Publication de "Guiraudie/Hym/Vidal, L’Inconnu du lac mis à nu"

Rencontre avec Alain Guiraudie, Jean-Christophe Hym et Nathalie Vidal autour du film "L’Inconnu du lac"

AFC newsletter n°273

Pour la troisième brochure de leur collection "Un réalisateur/un monteur", parue en janvier 2017, Les Monteurs Associés (LMA) publient la transcription réécrite d’une rencontre, ayant eu lieu à La fémis en décembre 2014, avec Alain Guiraudie, cinéaste, Jean-Christophe Hym, monteur, et Nathalie Vidal (LMA), monteuse son et mixeuse, autour du travail effectué sur le film L’Inconnu du lac.

Lors de cette rencontre, il fut largement question de l’élaboration de la fort belle bande son de L’Inconnu mais également de l’économie du film, de méthodes de travail, de la représentation du sexe au cinéma et de bien d’autres sujets.

Extraits
Alain Guiraudie : Je me suis dit : avec ce film, je repars à zéro. Je voulais partir avec une équipe très légère sur le tournage et en postproduction... même si en postproduction les équipes ne sont plus très lourdes ! [Rires] L’idée, c’était de faire avec la lumière ou le manque de lumière, et de faire avec le son qu’il y avait sur place. De repartir avec ce que la nature et les comédiens allaient me donner, et de prendre ce qu’il y avait à prendre. C’était ça le postulat de départ.
Et ça faisait longtemps que je me disais : le son, il y a forcément quelque chose à trouver, on n’en discute pas assez en amont. J’avais toujours la sensation de courir après la machine : l’ingénieur du son faisait un peu ce qu’il pouvait, sans trop savoir où on allait. J’avais même perdu l’habitude de discuter avec le chef opérateur de la lumière que je voulais.

C’est aussi pour ça que je suis reparti avec une équipe complétement nouvelle. Parce que j’ai quand même été un peu fidèle [Rires] : sur Pas de repos et Voici venu le temps, j’avais la même équipe que celle que j’avais constituée sur mes courts métrages. Et on avait perdu l’habitude de discuter. Nous étions un peu dans des automatismes ; on se contentait tous ensemble, moi le premier, de reproduire mon espèce de petit folklore personnel, un peu foutraque, rock’n roll et coloré...
Et là, je ressentais le besoin de discuter de tout ça, notamment du son, en amont du tournage, y compris avec le ou la monteuse.

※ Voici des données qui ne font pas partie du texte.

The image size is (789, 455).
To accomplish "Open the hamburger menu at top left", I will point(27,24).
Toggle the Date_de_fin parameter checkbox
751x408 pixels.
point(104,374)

C’est la première fois que je l’ai réellement mis en pratique : c’est la première fois qu’à deux mois du tournage, nous nous sommes retrouvés, ingénieur du son, monteur et mixeuse, à discuter de ces choses-là. [...]

Nathalie Vidal (à Alain Guiraudie) : Tu m’as demandé si on pouvait envisager que ce soit la même personne qui fasse le montage son et le mixage. Je t’ai dit qu’il n’y avait pas de recettes établies ; c’est vrai qu’en général il y a le montage son puis le mix et que l’intérêt d’avoir un monteur son, c’est de se retrouver avec une tierce personne : le mixeur arrive et s’approprie ou pas les propositions du monteur son.
La crainte que j’avais, même si auparavant j’ai pu faire du montage son sur d’autres films – notamment en documentaire mais les enjeux ne sont pas les mêmes qu’en fiction –, c’était de ne pas avoir de tierce personne vers qui me retourner à un moment donné, mis à part le réalisateur, et d’arriver à avoir le recul nécessaire sur le travail en train de se faire. [...]

Pour mémoire, L’Inconnu du lac est photographié par Claire Mathon, AFC.